A meteorologia emite um alerta fundamental para os moradores de Santa Catarina, com atenção redobrada para quem vive próximo a rios e córregos nas áreas baixas do Vale do Itajaí. O avanço de uma forte linha de instabilidade e o acúmulo de água nas bacias hidrográficas acendem o sinal de prevenção na região.
Segundo o meteorologista Ronaldo Coutinho, o volume de chuva atinge o Vale de forma expressiva, exigindo monitoramento constante dos níveis fluviais em municípios como Rio do Sul e cidades vizinhas. Até às 19h30, o nível do Rio Itajaí-Açu, em Rio do Sul, já atingia a marca de 5,56 metros, aproximação que exige ainda mais cautela, já que a cota de alerta estipulada pela Defesa Civil do município fica entre 6,5 e 7,5 metros.
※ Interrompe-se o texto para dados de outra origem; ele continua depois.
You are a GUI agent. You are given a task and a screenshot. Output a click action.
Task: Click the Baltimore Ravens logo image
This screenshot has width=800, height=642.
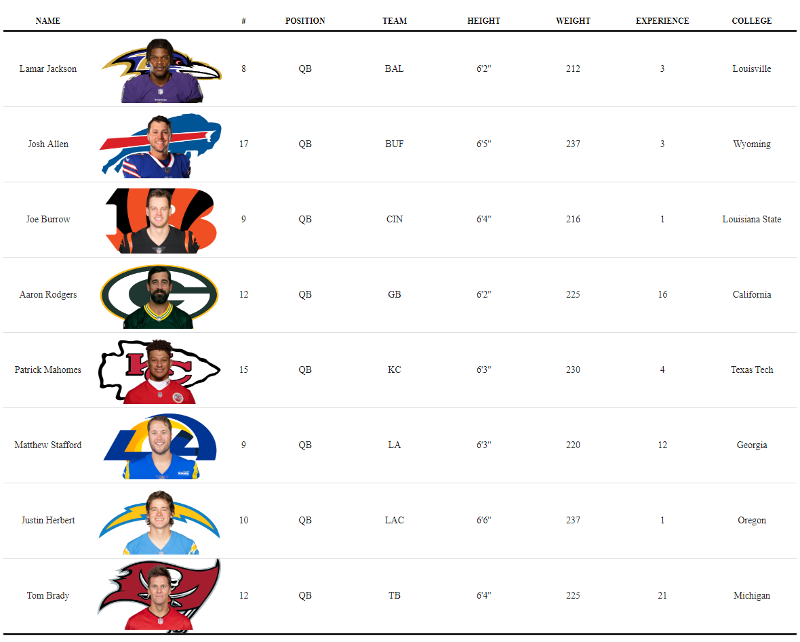pos(161,70)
“A chuva tá pegando todo o Vale e tem muita chuva que vai vir. O deslocamento do sistema pode dar problemas com o rio saindo da calha em Rio do Sul e outras cidades vizinhas. O Rio Itajaí tá muito alto, já passou de 5 metros e vai subir bastante, na faixa de 15 a 20 centímetros por hora.”
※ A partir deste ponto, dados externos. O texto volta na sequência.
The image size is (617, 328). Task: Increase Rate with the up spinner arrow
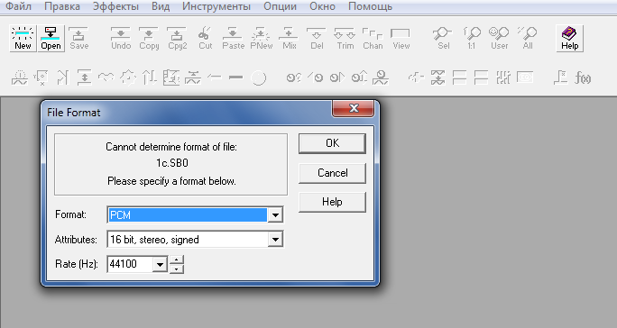tap(177, 260)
Alerta para cotas baixas e risco de temporais
Diante desse cenário, a orientação principal é para que os moradores localizados em cotas abaixo de 8 metros fiquem extremamente atentos durante a madrugada e no início da manhã de terça-feira, 1º de setembro, período em que o rio pode sair da calha e causar transtornos em áreas habitadas. Além do risco de enchentes, a instabilidade traz a possibilidade de temporais isolados com vento forte e queda de granizo.
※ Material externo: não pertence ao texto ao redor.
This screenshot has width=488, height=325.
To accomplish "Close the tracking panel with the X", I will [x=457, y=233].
Apesar da gravidade do quadro imediato no Vale do Itajaí e em pontos do Paraná, a chuva deve perder força no decorrer da tarde de terça-feira, abrindo espaço para uma mudança brusca no tempo. Coutinho aponta que a quarta e a quinta-feira terão tempo bom, contudo, a chegada de uma massa de ar frio trará declínio acentuado nas temperaturas no fim de semana.
“Na terça-feira, a partir da tarde, acalma. Frio com tempo bom na quarta e quinta-feira, alguma chuvinha rápida na sexta e um frio muito forte no fim de semana, que pode afetar a fruticultura. Esse começo de setembro não tá fácil para o agricultor e para o pessoal da cidade.”